▸ REQUIREMENT:
State the count of lines below in which the word "Storage" appears, and add nothing.

▸ INPUT FOR THIS TASK:
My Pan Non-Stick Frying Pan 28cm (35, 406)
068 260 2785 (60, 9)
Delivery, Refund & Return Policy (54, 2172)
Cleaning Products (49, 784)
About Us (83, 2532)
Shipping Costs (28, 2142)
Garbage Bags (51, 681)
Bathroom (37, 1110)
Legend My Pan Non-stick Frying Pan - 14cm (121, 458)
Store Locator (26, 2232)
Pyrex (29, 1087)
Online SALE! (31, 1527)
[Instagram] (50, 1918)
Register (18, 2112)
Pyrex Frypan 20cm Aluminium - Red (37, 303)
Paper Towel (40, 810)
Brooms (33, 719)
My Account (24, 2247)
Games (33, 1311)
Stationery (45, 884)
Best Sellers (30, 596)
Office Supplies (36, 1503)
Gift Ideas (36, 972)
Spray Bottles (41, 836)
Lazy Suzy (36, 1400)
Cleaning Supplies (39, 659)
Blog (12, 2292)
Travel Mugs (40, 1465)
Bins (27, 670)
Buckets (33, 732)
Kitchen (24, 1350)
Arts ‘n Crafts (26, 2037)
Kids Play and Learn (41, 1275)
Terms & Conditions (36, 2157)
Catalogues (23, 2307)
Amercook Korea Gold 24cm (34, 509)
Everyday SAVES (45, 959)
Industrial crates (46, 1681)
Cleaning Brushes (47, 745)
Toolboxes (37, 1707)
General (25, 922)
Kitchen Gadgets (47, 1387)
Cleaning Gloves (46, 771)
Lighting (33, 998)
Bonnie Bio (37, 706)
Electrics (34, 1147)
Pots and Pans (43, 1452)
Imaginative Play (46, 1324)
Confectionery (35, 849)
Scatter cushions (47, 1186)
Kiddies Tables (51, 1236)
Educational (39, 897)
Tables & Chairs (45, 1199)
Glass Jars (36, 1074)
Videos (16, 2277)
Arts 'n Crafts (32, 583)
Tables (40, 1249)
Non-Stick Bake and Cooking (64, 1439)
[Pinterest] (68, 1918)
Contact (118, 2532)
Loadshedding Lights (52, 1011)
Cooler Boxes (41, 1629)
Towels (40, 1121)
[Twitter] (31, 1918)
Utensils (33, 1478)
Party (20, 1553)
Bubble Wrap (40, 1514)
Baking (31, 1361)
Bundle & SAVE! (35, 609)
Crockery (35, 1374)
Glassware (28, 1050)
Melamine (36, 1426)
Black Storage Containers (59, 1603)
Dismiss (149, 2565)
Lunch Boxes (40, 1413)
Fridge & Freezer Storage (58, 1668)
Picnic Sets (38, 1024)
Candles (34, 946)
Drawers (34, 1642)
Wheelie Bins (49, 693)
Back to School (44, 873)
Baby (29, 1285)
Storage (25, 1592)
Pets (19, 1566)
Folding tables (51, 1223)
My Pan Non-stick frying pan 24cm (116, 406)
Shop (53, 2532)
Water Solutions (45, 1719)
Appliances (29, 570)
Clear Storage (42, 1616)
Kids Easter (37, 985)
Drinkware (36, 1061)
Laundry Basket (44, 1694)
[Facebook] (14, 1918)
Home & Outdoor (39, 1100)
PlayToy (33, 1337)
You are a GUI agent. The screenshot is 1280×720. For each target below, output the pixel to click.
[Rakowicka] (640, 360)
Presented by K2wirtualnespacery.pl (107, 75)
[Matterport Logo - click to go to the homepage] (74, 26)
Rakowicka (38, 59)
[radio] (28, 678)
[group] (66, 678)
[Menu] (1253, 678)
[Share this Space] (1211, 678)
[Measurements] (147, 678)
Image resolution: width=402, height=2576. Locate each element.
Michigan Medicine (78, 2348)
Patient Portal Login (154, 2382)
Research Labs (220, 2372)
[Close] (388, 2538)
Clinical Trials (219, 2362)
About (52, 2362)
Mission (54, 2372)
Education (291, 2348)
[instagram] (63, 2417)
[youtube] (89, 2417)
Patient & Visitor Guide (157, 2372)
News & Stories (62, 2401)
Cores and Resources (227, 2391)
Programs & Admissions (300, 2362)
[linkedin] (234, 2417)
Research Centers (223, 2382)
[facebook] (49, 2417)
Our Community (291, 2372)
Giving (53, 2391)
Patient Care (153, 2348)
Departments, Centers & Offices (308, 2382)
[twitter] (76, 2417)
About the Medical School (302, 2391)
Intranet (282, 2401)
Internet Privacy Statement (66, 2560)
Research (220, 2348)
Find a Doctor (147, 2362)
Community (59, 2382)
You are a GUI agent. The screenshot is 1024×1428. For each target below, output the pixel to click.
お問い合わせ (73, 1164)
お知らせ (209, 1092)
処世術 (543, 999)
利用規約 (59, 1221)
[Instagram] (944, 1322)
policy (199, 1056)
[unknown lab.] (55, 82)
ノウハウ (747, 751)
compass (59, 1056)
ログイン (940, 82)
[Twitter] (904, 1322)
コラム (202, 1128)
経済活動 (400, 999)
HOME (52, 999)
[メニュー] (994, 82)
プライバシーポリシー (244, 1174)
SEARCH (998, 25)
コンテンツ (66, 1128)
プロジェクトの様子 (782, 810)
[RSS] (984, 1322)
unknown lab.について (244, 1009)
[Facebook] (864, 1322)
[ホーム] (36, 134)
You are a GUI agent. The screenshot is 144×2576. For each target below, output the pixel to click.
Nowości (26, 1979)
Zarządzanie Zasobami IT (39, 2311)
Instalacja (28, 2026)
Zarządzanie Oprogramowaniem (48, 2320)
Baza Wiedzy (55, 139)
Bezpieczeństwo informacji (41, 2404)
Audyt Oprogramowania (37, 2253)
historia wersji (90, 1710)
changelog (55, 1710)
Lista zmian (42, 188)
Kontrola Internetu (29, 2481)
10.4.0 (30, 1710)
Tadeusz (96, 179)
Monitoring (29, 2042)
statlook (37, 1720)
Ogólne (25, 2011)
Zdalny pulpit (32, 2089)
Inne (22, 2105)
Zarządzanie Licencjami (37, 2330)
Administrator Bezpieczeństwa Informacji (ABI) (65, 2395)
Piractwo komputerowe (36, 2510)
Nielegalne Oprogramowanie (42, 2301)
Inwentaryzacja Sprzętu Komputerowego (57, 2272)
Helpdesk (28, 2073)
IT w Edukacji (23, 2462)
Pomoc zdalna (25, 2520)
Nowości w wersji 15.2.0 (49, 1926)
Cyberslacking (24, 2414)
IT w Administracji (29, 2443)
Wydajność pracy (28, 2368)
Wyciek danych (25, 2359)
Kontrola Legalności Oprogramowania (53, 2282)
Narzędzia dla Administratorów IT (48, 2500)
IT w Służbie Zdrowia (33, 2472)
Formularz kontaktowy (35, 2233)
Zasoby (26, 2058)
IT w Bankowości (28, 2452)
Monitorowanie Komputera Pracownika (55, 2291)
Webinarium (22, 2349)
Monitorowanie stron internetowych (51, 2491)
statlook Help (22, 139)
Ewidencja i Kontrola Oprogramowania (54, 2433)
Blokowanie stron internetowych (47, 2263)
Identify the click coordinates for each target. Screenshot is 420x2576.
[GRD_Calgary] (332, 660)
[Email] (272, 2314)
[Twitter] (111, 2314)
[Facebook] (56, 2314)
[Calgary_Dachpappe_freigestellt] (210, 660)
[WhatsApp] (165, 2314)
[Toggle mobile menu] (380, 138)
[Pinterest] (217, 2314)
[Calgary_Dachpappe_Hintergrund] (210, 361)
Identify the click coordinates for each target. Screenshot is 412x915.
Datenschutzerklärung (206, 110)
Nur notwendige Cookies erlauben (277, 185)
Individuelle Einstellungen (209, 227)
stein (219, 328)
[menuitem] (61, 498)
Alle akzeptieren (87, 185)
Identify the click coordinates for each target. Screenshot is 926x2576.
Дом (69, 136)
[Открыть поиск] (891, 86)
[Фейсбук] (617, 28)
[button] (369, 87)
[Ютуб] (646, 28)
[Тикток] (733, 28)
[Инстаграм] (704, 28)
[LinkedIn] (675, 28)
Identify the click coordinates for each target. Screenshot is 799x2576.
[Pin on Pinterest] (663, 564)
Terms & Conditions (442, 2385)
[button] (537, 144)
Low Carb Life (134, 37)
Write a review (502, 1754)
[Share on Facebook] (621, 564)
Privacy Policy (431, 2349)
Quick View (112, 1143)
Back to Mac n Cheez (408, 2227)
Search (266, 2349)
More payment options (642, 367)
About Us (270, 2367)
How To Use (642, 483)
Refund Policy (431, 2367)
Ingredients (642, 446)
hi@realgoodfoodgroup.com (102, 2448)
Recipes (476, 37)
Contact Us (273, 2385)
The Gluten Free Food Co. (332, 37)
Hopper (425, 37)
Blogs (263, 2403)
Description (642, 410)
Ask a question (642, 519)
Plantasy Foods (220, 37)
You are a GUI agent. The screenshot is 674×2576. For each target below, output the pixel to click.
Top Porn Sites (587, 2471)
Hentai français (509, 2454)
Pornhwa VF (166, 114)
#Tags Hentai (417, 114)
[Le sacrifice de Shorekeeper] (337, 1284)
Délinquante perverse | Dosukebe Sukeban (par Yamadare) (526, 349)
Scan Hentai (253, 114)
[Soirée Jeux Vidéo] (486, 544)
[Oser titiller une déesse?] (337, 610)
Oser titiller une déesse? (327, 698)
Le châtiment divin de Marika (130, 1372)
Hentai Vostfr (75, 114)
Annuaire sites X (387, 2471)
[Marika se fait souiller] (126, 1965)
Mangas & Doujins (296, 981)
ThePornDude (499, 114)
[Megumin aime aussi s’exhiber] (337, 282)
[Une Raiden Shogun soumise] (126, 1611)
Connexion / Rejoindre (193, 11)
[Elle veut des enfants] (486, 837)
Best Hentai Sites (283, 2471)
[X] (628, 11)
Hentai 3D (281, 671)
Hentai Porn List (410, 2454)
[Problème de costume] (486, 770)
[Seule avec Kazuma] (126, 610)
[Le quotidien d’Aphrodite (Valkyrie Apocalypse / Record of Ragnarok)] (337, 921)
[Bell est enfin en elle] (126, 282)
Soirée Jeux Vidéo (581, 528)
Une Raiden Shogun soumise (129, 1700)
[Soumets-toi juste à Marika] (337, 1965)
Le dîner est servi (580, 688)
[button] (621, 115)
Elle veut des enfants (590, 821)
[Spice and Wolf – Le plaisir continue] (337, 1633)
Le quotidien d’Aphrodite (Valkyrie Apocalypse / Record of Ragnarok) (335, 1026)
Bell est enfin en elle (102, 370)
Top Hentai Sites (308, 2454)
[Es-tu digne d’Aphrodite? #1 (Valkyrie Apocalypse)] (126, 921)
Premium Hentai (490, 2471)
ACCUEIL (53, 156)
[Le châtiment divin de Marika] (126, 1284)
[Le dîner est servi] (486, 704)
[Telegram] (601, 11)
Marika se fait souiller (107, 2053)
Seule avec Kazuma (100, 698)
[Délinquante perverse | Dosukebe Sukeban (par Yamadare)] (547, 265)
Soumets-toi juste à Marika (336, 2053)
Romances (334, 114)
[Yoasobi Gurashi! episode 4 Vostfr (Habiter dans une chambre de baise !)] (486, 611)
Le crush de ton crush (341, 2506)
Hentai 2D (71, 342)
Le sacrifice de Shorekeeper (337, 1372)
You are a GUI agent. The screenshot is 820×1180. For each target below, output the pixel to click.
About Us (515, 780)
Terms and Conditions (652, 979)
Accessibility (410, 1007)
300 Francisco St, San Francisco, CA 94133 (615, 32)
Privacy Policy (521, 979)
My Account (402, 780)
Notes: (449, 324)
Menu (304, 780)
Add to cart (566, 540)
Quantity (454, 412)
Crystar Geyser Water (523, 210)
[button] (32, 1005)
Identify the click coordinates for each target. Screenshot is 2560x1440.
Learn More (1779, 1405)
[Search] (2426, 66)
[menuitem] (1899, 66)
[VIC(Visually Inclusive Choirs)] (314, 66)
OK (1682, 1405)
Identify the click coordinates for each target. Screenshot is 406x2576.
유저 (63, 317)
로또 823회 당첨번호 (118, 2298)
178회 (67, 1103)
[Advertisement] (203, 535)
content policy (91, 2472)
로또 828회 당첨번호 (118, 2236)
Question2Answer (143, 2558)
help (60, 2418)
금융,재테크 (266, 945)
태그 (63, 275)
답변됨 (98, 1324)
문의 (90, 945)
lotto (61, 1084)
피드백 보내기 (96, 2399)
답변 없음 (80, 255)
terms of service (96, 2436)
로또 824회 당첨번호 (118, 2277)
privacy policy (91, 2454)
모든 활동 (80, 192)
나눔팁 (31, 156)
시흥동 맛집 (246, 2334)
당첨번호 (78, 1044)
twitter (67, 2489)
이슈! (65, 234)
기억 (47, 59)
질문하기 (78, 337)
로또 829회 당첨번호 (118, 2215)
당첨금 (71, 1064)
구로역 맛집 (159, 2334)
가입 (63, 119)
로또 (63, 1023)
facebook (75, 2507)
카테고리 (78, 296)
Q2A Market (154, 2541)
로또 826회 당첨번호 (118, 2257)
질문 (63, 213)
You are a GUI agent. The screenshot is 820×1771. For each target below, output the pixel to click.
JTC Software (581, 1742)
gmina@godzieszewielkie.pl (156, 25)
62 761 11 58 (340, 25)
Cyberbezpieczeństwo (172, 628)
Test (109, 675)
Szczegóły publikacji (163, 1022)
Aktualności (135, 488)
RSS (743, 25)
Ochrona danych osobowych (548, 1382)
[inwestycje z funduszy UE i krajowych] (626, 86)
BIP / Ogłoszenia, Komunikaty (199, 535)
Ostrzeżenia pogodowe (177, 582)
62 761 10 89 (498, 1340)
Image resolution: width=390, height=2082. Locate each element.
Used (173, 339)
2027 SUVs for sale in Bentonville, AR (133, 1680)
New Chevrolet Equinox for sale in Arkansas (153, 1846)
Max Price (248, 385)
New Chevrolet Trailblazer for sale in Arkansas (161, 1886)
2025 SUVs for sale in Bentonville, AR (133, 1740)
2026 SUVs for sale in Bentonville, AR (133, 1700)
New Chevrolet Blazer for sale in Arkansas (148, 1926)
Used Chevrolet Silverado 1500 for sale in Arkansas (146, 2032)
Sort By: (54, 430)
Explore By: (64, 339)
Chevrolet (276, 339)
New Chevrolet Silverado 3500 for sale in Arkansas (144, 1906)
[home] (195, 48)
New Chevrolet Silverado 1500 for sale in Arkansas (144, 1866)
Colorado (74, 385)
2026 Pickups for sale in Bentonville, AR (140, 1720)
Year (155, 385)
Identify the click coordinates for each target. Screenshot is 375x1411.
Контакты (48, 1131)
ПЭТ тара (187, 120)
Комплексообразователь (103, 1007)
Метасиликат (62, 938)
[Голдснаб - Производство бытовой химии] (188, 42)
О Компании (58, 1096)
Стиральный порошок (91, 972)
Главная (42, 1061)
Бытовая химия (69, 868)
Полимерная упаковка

▸ OUTPUT OF THE EXERCISE:
4